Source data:
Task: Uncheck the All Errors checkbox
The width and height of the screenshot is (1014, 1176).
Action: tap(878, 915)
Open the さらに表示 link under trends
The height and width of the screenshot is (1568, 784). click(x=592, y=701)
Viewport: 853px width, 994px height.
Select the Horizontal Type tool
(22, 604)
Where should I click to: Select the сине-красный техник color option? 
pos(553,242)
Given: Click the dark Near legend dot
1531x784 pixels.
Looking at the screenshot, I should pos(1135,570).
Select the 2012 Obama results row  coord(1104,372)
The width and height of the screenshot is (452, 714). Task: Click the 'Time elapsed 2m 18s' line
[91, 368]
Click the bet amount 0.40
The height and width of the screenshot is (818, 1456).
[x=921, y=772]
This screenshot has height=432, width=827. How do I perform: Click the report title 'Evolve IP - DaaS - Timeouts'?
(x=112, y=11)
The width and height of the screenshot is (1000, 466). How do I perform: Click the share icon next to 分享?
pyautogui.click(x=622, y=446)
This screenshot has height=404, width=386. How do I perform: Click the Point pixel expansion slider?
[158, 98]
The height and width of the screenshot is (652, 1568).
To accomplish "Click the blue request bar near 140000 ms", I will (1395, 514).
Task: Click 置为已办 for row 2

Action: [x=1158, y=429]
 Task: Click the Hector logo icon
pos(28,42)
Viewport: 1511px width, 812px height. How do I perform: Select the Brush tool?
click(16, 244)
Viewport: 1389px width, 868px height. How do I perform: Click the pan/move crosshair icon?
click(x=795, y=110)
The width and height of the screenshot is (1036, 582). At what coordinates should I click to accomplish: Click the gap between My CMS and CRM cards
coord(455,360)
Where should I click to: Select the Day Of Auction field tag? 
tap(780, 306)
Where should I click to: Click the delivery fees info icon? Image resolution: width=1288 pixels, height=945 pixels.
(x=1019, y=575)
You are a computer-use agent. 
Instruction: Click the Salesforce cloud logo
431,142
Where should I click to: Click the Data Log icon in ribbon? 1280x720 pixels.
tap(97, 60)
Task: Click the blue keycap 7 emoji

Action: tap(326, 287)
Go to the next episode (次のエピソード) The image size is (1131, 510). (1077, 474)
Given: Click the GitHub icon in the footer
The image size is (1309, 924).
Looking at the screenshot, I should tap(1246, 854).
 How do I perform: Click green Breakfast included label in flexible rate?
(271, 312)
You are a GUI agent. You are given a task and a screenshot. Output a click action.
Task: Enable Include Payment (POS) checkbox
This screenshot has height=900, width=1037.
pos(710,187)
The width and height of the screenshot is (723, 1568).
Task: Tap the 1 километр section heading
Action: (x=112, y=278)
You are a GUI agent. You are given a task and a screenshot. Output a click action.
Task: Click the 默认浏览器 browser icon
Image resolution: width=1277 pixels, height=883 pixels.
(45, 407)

(Problem):
Copy the lines of the source data above without any change, beginning at the line containing "Given: Click the GitHub icon in the footer" and ending with the line containing "Action: (x=112, y=278)", with both of those lines included.

(Task answer):
Given: Click the GitHub icon in the footer
The image size is (1309, 924).
Looking at the screenshot, I should tap(1246, 854).
 How do I perform: Click green Breakfast included label in flexible rate?
(271, 312)
You are a GUI agent. You are given a task and a screenshot. Output a click action.
Task: Enable Include Payment (POS) checkbox
This screenshot has height=900, width=1037.
pos(710,187)
The width and height of the screenshot is (723, 1568).
Task: Tap the 1 километр section heading
Action: (x=112, y=278)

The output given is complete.